**JOB**: Reproduce each of the following records verbatim, preserving every character and line break.

**RECORDS PROVIDED**:
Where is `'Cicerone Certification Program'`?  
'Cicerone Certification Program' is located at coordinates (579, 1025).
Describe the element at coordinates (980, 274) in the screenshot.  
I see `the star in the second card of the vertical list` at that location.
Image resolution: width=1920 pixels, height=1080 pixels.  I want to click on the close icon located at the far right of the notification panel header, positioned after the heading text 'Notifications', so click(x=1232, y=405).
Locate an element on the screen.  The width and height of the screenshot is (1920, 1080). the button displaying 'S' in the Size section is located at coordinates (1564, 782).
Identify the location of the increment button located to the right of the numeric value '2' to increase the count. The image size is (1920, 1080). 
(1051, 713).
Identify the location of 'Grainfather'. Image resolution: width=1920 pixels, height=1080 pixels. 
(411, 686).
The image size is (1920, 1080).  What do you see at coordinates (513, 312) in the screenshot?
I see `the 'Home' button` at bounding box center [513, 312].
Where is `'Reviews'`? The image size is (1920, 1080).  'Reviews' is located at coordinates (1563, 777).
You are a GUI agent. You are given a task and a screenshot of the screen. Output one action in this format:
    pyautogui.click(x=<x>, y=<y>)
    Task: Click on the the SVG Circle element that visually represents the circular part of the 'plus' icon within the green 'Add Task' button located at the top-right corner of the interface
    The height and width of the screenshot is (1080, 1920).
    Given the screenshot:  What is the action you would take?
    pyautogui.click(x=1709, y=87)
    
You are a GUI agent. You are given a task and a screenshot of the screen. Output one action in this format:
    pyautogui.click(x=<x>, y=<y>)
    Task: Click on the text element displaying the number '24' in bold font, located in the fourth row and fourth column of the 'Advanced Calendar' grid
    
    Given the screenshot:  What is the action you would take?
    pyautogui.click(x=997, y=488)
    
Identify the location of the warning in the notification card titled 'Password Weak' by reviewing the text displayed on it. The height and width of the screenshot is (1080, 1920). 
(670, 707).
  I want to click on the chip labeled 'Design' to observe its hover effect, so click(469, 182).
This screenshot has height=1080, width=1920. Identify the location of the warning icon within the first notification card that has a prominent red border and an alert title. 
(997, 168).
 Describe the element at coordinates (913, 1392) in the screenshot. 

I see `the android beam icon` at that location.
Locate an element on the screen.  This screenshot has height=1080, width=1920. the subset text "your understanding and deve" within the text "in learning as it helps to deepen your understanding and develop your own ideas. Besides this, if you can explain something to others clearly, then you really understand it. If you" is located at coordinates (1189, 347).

**SOLUTION TO THE EXERCISE**:
Where is `'Cicerone Certification Program'`?  
'Cicerone Certification Program' is located at coordinates (579, 1025).
Describe the element at coordinates (980, 274) in the screenshot.  
I see `the star in the second card of the vertical list` at that location.
Image resolution: width=1920 pixels, height=1080 pixels.  I want to click on the close icon located at the far right of the notification panel header, positioned after the heading text 'Notifications', so click(x=1232, y=405).
Locate an element on the screen.  The width and height of the screenshot is (1920, 1080). the button displaying 'S' in the Size section is located at coordinates (1564, 782).
Identify the location of the increment button located to the right of the numeric value '2' to increase the count. The image size is (1920, 1080). 
(1051, 713).
Identify the location of 'Grainfather'. Image resolution: width=1920 pixels, height=1080 pixels. 
(411, 686).
The image size is (1920, 1080).  What do you see at coordinates (513, 312) in the screenshot?
I see `the 'Home' button` at bounding box center [513, 312].
Where is `'Reviews'`? The image size is (1920, 1080).  'Reviews' is located at coordinates (1563, 777).
You are a GUI agent. You are given a task and a screenshot of the screen. Output one action in this format:
    pyautogui.click(x=<x>, y=<y>)
    Task: Click on the the SVG Circle element that visually represents the circular part of the 'plus' icon within the green 'Add Task' button located at the top-right corner of the interface
    The height and width of the screenshot is (1080, 1920).
    Given the screenshot:  What is the action you would take?
    pyautogui.click(x=1709, y=87)
    
You are a GUI agent. You are given a task and a screenshot of the screen. Output one action in this format:
    pyautogui.click(x=<x>, y=<y>)
    Task: Click on the text element displaying the number '24' in bold font, located in the fourth row and fourth column of the 'Advanced Calendar' grid
    
    Given the screenshot:  What is the action you would take?
    pyautogui.click(x=997, y=488)
    
Identify the location of the warning in the notification card titled 'Password Weak' by reviewing the text displayed on it. The height and width of the screenshot is (1080, 1920). 
(670, 707).
  I want to click on the chip labeled 'Design' to observe its hover effect, so click(469, 182).
This screenshot has height=1080, width=1920. Identify the location of the warning icon within the first notification card that has a prominent red border and an alert title. 
(997, 168).
 Describe the element at coordinates (913, 1392) in the screenshot. 

I see `the android beam icon` at that location.
Locate an element on the screen.  This screenshot has height=1080, width=1920. the subset text "your understanding and deve" within the text "in learning as it helps to deepen your understanding and develop your own ideas. Besides this, if you can explain something to others clearly, then you really understand it. If you" is located at coordinates (1189, 347).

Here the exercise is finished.